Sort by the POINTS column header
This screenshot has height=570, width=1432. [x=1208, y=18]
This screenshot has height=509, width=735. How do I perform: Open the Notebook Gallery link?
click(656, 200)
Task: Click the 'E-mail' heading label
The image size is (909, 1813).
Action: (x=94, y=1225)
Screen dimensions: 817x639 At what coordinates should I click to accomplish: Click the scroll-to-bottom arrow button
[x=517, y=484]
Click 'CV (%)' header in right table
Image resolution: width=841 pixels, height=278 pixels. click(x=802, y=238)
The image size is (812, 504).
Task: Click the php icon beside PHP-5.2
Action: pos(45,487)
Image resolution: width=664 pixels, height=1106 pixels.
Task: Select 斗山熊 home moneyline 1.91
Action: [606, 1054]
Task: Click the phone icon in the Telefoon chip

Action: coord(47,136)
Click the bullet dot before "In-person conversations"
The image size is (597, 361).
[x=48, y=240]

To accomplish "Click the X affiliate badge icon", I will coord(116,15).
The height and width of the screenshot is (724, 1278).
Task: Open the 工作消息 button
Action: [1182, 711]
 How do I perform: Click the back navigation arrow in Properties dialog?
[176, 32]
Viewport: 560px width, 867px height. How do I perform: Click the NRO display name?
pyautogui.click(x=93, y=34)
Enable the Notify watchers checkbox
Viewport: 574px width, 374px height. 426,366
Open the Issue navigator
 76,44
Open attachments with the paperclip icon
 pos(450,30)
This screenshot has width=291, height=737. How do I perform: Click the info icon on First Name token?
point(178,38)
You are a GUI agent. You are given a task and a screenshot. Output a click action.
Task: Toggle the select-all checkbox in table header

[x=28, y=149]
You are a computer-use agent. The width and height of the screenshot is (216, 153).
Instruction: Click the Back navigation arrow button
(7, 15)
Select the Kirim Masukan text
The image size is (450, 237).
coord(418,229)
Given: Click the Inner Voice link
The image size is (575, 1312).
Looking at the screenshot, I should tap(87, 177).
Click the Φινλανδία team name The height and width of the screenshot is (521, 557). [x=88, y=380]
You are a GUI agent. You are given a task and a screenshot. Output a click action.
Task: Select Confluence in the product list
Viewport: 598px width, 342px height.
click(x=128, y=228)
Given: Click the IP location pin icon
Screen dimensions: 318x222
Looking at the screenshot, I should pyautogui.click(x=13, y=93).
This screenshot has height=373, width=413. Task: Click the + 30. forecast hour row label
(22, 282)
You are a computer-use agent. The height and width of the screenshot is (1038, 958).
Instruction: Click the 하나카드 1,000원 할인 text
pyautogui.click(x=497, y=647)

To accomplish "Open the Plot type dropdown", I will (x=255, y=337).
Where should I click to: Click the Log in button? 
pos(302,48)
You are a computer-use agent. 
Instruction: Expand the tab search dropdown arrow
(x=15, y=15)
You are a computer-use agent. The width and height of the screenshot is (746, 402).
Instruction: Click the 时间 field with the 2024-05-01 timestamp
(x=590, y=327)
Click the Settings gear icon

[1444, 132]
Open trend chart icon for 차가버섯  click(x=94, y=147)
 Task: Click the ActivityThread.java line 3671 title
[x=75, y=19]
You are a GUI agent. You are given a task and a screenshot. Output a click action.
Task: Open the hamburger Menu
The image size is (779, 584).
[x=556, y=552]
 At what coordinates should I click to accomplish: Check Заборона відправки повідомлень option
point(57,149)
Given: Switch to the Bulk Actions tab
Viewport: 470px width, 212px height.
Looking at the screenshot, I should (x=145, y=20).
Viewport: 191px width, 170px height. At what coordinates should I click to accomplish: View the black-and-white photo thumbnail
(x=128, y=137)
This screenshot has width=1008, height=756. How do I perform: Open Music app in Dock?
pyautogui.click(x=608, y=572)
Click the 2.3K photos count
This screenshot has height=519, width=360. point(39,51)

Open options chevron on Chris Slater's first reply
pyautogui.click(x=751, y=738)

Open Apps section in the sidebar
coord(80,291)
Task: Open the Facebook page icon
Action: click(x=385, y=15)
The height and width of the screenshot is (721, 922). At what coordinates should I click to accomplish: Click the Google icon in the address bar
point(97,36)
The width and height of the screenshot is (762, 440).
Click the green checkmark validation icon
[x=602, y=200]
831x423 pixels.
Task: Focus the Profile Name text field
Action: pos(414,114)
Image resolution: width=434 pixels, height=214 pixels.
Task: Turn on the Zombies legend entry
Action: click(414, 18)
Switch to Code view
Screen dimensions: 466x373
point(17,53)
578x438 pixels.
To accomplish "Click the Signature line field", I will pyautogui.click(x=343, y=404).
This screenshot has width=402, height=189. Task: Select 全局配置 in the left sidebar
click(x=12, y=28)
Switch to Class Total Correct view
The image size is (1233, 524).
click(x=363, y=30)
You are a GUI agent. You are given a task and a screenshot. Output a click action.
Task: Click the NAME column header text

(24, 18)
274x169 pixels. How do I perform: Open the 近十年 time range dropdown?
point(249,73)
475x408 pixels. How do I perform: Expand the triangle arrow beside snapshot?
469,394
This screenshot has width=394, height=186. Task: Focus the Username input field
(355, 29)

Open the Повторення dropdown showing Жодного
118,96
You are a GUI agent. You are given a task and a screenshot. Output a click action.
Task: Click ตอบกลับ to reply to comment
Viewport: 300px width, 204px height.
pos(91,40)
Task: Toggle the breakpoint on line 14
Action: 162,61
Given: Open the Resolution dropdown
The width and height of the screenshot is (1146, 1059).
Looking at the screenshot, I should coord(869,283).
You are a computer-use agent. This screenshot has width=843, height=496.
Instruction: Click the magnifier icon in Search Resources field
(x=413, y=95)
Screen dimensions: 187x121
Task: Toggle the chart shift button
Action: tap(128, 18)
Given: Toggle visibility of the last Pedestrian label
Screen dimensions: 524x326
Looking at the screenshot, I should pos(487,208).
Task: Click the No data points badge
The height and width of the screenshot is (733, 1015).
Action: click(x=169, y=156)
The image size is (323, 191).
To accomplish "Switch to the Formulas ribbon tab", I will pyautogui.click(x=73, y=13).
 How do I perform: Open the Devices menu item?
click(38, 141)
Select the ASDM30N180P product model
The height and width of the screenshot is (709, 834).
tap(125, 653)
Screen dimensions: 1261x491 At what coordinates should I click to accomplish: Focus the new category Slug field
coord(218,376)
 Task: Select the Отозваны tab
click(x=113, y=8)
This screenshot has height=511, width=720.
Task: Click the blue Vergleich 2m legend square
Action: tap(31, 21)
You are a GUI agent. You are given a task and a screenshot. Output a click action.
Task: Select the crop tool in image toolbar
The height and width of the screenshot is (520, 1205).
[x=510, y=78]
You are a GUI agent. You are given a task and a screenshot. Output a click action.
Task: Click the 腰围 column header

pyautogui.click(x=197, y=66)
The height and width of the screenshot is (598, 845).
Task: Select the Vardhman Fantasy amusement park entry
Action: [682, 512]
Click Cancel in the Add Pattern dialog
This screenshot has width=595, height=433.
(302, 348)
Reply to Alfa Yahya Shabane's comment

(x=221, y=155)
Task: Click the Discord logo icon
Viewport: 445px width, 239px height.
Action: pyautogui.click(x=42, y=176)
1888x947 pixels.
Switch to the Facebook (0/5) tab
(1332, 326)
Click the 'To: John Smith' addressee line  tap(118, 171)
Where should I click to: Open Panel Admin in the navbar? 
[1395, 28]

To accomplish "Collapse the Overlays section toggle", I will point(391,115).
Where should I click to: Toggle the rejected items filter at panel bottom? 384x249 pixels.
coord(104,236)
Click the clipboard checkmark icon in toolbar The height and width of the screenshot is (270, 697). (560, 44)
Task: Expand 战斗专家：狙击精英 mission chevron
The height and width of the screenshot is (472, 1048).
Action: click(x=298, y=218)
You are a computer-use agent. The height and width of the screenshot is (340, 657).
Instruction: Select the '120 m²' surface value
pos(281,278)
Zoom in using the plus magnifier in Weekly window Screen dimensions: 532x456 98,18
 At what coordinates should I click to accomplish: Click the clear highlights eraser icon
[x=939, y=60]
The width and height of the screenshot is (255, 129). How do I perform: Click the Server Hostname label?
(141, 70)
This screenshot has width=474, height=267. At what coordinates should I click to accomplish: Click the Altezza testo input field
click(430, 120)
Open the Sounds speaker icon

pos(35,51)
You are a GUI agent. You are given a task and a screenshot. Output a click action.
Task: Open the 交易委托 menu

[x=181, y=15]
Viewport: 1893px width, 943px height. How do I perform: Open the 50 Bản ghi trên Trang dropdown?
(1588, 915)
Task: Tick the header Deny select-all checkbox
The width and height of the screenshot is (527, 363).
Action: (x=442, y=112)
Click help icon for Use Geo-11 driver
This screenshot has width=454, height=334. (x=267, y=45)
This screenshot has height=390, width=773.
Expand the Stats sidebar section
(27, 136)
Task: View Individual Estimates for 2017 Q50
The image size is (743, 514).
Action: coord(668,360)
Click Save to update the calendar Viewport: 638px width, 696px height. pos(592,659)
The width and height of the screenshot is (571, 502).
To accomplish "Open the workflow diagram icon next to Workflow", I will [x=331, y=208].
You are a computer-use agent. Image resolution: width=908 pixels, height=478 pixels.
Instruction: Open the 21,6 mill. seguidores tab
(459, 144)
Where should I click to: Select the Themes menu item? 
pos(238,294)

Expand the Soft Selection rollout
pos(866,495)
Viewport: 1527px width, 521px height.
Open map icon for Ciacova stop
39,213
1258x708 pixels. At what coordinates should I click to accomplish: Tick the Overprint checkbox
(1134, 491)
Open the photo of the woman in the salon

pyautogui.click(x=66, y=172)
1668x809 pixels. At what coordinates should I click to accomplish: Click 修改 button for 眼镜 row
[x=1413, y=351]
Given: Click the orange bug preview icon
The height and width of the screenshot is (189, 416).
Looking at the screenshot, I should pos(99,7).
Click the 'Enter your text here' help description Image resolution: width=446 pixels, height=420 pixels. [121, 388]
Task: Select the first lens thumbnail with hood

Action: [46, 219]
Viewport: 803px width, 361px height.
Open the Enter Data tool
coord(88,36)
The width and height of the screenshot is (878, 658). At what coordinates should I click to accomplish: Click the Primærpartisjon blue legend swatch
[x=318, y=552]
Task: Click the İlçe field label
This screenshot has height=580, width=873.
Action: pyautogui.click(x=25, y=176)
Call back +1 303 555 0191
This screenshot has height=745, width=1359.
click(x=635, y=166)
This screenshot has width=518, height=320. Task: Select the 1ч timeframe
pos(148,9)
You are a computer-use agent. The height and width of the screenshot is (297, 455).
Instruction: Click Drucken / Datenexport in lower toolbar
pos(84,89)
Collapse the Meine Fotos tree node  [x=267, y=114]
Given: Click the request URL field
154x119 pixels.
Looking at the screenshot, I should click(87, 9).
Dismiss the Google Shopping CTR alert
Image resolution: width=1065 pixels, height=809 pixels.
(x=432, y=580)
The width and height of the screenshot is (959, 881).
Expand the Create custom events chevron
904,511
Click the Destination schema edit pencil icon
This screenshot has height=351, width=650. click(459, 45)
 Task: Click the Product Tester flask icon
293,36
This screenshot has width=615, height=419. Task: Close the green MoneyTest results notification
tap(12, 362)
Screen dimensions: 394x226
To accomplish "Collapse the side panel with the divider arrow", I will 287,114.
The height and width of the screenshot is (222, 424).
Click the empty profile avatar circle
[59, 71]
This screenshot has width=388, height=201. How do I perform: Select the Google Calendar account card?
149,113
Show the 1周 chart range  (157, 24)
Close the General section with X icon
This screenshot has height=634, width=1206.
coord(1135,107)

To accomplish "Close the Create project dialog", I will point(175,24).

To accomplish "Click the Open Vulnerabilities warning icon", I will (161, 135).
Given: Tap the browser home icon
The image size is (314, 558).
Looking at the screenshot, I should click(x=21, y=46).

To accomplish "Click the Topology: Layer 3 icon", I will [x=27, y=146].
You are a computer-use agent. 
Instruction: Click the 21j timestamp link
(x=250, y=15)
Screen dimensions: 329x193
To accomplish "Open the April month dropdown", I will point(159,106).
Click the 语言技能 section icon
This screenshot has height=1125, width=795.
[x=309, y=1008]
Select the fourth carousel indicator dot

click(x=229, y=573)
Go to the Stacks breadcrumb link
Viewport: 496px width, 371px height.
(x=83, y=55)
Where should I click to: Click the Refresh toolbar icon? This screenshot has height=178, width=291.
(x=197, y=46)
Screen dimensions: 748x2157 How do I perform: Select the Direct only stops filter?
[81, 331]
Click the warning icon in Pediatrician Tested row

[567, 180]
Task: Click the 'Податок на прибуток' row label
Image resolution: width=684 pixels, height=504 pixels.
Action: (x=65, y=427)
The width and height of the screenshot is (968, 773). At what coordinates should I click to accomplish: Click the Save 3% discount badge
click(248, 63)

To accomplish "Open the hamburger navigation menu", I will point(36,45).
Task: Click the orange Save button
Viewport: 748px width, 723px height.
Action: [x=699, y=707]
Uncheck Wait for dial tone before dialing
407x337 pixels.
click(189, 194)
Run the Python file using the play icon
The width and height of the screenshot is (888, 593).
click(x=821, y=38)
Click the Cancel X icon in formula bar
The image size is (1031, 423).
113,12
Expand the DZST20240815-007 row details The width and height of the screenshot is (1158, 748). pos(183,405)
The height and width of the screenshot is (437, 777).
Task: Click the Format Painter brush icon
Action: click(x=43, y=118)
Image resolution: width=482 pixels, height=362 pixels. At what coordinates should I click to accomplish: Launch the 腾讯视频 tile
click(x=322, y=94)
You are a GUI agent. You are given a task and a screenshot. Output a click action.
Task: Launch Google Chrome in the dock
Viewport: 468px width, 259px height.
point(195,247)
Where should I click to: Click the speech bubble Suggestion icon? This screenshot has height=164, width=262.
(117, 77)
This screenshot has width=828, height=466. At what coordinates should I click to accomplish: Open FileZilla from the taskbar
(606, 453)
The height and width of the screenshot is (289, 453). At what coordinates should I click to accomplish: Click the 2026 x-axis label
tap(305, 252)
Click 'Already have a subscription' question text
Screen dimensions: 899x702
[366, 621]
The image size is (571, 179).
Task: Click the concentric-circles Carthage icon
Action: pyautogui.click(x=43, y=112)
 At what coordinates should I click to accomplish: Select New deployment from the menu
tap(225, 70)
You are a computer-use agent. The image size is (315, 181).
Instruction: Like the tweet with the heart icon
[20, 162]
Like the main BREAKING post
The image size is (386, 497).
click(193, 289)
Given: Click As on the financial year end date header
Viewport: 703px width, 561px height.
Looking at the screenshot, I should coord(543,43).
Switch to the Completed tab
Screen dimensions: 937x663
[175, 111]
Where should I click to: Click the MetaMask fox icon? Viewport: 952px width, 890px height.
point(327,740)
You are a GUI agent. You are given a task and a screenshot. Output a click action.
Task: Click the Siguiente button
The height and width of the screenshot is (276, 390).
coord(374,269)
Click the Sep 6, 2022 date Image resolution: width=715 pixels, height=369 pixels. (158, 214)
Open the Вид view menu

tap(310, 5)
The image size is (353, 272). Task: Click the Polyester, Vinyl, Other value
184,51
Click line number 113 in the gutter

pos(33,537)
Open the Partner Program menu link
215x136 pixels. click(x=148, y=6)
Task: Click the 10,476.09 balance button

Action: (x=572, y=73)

- **WHAT YOU HAVE TO DO**: Copy each line from the data above that includes "Collapse".

- **ANSWER BOX**:
To accomplish "Collapse the Overlays section toggle", I will point(391,115).
Collapse the Meine Fotos tree node  [x=267, y=114]
To accomplish "Collapse the side panel with the divider arrow", I will 287,114.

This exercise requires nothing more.